Steps as Loops

Most if not all the times, we want to perform one or more computational steps iteratively based on a list of objects or files. To this end, Bioflows has abstracted the looping logic away from pipeline authors and it had made it really easy to execute a given bioflows step or a nested pipeline in a loop. Let’s define a simple scenario for a loop.

A Loop Scenario

Assume that we have a directory which contains one or more files, we are interested in looping through that directory and perform a single computational process on each file individually. Also, assume that there is a tool called “xyztool” that perform that single computational process on the given file. Now, because we want to perform a single computational process iteratively on a list of objects/files a single bioflows tool is sufficient to do the job.

Ok.
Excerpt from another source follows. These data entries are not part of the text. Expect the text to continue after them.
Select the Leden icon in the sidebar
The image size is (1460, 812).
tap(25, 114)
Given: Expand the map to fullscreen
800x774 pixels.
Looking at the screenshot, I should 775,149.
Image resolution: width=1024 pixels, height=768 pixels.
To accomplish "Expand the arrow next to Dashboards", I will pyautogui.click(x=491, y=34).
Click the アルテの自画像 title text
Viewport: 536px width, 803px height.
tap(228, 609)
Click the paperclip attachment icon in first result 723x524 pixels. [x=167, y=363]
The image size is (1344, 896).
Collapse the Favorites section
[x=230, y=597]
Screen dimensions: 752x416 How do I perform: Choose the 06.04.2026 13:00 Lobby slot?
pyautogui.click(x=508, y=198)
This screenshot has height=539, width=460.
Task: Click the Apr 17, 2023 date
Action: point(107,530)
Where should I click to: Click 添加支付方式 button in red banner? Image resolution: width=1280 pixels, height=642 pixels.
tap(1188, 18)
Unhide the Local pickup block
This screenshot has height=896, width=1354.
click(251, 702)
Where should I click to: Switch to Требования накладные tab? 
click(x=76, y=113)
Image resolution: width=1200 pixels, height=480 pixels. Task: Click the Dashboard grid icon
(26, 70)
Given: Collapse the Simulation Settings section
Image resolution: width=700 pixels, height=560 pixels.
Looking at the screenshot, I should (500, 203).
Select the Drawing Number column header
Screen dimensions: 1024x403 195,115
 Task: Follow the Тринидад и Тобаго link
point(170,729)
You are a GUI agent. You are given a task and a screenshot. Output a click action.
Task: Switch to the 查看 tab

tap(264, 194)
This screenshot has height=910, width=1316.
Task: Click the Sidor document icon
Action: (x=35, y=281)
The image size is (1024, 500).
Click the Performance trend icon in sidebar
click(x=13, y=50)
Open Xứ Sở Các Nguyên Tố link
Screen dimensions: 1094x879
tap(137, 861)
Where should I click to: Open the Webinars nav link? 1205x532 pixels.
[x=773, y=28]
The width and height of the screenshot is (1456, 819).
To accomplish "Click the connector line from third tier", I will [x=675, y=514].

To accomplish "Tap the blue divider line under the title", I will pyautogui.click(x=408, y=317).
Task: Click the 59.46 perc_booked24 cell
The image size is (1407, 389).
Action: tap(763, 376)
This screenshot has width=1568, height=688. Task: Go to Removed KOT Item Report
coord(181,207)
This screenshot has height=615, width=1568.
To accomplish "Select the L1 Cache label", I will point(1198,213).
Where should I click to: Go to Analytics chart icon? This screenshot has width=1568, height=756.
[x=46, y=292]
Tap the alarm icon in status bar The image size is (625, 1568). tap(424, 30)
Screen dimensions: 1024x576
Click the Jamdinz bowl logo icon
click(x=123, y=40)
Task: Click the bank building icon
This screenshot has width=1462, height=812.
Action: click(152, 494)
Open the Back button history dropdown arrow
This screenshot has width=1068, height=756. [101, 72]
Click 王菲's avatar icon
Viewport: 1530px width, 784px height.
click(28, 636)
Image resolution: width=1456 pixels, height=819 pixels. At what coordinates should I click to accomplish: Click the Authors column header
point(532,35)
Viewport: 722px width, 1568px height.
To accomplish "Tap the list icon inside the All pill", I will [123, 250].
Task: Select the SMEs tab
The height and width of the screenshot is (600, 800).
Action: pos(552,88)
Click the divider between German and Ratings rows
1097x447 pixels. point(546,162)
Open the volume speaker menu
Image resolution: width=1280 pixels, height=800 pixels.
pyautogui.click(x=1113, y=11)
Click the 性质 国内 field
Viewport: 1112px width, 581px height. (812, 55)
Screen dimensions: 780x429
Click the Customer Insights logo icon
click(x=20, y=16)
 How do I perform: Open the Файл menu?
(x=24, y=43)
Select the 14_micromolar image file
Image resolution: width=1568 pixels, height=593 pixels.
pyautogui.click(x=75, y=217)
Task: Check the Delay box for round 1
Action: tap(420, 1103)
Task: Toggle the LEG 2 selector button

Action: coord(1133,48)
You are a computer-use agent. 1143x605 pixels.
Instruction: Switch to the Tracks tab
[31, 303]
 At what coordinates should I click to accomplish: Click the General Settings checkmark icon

How can we wrap this logic in Bioflows without writing bash scripts or python scripts to do this….

Please look at the tool definition below.

id: myloop
name: myloop
type: tool
loop: true
loop_var: "files"
config:
  - name: files
    type: array
scripts:
  - type: js
    before: true
    code: >
      self.files = io.ListDir(self.data_dir,true)
command: "xyztool -f {{files_item}}"
  • First, we created a step whose type is a “tool” because we will do a single process on each file,To declare a bioflows step as an iterative loop we should add loop: true directive and set it to true.
  • Second, we created a config section to hold an internal state variable of type array to hold the list of files in the data_dir. The parameter shouldn’t be in a config section, you can easily make it in inputs or outputs; It really depends on the author’s design decision.
  • Third, we created a script which is going to execute before the execution of the current tool, the script is going to list the contents of the given data_dir and return files and/or subdirectories with absolute paths, this is why the second parameter to the function ListDir is set to true. the returned list of files is set back to files internal variable which is of type array
  • Fourth, we declared files variable to be used as the loop variable by setting loop_var: “files”.
  • Fifth, Bioflows creates two implicit dynamic variables,The first one is the variable which will hold the value of the current item in the loop and this variable is prefixed with the name of the loop_var which generally has the following naming convention LOOP-VARIABLE-NAME_item. The second implicit dynamic variable created is the current loop index and you can access the current index through loop_index variable.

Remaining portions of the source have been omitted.